───── Source data ─────

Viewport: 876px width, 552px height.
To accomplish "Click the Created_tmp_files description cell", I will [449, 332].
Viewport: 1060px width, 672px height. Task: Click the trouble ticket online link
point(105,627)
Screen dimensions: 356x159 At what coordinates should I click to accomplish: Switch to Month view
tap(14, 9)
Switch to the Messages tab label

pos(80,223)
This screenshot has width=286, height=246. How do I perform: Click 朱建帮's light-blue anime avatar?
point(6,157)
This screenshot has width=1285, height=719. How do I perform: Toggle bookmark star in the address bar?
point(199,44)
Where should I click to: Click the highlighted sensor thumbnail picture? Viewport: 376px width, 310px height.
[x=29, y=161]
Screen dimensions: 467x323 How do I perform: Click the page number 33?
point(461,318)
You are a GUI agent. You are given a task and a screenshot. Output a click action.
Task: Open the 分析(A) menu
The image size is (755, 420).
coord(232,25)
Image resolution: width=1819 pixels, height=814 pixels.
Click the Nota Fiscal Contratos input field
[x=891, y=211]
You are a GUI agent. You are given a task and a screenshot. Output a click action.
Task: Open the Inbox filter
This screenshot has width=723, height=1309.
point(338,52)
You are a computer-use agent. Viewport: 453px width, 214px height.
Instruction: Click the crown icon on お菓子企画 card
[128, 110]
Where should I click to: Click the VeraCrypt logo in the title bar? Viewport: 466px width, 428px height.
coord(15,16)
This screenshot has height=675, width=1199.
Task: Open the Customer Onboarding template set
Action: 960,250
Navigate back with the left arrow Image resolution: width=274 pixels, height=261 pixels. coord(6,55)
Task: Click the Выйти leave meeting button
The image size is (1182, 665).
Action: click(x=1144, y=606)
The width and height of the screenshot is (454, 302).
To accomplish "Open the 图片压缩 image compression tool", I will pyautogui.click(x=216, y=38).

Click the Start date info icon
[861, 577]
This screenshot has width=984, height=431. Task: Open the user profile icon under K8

─────

## Work instruction
Transcribe nothing except the lines from the one with "This screenshot has width=1285, height=719." through the end of the data above, each exactly as it appears.

## Response below
This screenshot has width=1285, height=719. How do I perform: Toggle bookmark star in the address bar?
point(199,44)
Where should I click to: Click the highlighted sensor thumbnail picture? Viewport: 376px width, 310px height.
[x=29, y=161]
Screen dimensions: 467x323 How do I perform: Click the page number 33?
point(461,318)
You are a GUI agent. You are given a task and a screenshot. Output a click action.
Task: Open the 分析(A) menu
The image size is (755, 420).
coord(232,25)
Image resolution: width=1819 pixels, height=814 pixels.
Click the Nota Fiscal Contratos input field
[x=891, y=211]
You are a GUI agent. You are given a task and a screenshot. Output a click action.
Task: Open the Inbox filter
This screenshot has width=723, height=1309.
point(338,52)
You are a computer-use agent. Viewport: 453px width, 214px height.
Instruction: Click the crown icon on お菓子企画 card
[128, 110]
Where should I click to: Click the VeraCrypt logo in the title bar? Viewport: 466px width, 428px height.
coord(15,16)
This screenshot has height=675, width=1199.
Task: Open the Customer Onboarding template set
Action: 960,250
Navigate back with the left arrow Image resolution: width=274 pixels, height=261 pixels. coord(6,55)
Task: Click the Выйти leave meeting button
The image size is (1182, 665).
Action: click(x=1144, y=606)
The width and height of the screenshot is (454, 302).
To accomplish "Open the 图片压缩 image compression tool", I will pyautogui.click(x=216, y=38).

Click the Start date info icon
[861, 577]
This screenshot has width=984, height=431. Task: Open the user profile icon under K8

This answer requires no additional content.